Dicen los mancunianos, sin ápice de humildad, que “lo que Manchester hace hoy, el mundo lo hará mañana” y seguramente no anden desencaminados. El Manchester United, hasta la llegada de Sir Alex Ferguson, era sin lugar a dudas el menos laureado de la Ivy League del fútbol europeo, de la aristocracia a la que sólo pertenecían aquellos que se habían ganado el puesto acumulando títulos en las vitrinas y, sin embargo, nadie podía poner en duda su pertenencia a ese club restringido. El Manchester United pareció durante muchos años el Michi Panero del fútbol europeo: un autor sin obra cuyo prestigio se asentaba en el carisma pop.

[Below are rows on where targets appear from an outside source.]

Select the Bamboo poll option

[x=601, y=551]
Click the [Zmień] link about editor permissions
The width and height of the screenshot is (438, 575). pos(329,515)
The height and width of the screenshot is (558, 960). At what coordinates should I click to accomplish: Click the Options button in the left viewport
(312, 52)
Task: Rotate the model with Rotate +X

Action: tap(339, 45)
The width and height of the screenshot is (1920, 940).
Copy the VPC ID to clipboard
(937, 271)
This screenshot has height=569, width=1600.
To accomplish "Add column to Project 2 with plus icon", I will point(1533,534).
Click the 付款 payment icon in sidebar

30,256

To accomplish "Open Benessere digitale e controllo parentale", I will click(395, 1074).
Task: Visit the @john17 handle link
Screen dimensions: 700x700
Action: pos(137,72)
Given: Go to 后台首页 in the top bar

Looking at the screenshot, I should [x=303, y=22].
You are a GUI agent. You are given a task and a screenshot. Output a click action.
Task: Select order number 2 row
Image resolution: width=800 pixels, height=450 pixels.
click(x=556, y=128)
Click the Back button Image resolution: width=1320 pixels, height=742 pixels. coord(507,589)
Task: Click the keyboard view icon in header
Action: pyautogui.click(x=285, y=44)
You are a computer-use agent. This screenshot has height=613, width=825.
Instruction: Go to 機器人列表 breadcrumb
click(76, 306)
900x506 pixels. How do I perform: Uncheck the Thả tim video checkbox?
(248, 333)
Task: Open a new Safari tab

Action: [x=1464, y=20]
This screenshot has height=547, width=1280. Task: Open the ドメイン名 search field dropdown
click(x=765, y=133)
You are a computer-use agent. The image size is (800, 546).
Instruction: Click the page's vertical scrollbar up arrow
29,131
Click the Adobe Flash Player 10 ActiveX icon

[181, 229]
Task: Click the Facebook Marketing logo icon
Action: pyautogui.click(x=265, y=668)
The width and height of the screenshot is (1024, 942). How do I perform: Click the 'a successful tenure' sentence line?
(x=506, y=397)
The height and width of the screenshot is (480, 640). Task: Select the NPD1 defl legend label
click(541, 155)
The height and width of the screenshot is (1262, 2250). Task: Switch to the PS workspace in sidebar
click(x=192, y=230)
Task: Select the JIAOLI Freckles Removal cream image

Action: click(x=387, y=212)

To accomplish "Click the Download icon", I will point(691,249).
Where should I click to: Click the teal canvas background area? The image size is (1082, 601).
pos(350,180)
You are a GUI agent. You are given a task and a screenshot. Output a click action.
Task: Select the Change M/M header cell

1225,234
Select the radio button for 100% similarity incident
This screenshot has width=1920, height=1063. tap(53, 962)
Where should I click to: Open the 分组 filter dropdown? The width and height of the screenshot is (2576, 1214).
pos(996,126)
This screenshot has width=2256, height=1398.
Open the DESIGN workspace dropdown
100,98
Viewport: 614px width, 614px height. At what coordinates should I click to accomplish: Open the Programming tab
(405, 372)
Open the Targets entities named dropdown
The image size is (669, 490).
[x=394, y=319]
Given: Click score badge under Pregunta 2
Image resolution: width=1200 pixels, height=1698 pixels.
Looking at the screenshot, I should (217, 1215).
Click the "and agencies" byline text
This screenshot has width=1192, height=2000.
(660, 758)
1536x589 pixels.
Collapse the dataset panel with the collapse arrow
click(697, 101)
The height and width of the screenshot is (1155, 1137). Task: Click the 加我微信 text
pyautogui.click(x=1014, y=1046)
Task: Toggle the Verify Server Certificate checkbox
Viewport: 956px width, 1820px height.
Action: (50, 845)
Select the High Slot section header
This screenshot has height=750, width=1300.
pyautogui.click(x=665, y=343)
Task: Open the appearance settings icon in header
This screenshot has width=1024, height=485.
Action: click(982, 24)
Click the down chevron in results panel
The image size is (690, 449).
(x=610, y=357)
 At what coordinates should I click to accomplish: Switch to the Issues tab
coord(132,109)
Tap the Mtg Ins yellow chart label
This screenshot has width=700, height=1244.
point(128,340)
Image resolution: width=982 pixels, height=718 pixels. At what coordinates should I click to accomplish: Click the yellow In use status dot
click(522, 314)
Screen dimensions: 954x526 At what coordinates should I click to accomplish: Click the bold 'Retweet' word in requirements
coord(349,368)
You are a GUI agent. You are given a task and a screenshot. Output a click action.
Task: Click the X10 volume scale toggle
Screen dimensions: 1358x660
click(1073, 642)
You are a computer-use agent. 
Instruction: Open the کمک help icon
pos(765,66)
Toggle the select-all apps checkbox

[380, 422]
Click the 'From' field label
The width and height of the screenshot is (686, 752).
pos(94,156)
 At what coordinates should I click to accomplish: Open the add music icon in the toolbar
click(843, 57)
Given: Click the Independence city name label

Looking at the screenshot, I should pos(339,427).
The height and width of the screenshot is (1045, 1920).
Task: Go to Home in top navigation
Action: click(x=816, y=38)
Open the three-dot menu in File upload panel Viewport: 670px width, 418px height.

Si New Order son hijos de un suicidio, el Manchester United y su leyenda nacieron seguramente de las cenizas del desastre aéreo de Múnich y de su posterior capacidad para crear iconos que trascienden lo deportivo para pasar a formar parte de la cultura popular. Del primer verano que pasé en Inglaterra, arrastrado a Brighton por Quadrophenia y los hermanos Gil, aún conservo una bufanda del Manchester United y el disco que The Wedding Present consagraron a George Best, comprados en una callejuela de The Lanes. Ferguson acababa de llegar a Manchester por aquel entonces y nada hacía suponer que el ManU se iba a reinventar de nuevo como hiciera tras la tragedia del 58 pero, para quien ni siquiera había nacido cuando el club del Gran Manchester ganó la Copa de Europa del 68, los colores del equipo de Old Trafford producían una fascinación especial. Fueron primero los Bubsy Babes, supervivientes de la tragedia, Charlton y Denis Law y por encima del ellos el mencionado George Best, el Chico de Belfast, el Quinto Beatle, el primer jugador de fútbol convertido en estrella del rock sin necesidad de pisar jamás un escenario. De sinceridad primitiva, excesivo y deliciosamente arrogante como el que vendría a ocupar su puesto en el corazón de los aficionados reds más de 20 años después. Eric Cantona, con sus luces y sombras, inicia junto a Ferguson el despegue del ManU hacia una nueva revolución industrial llegando desde el Leeds del Yorkshire a la Casa de Lancaster sin Guerra de las Dos Rosas por medio. Revolución futbolística, ética y estética en la que se abandonan los usos y costumbres aristocráticos para crear una maquinaria nueva destinada a fabricar una marca global que convierte al Manchester United en el club más poderoso del mundo.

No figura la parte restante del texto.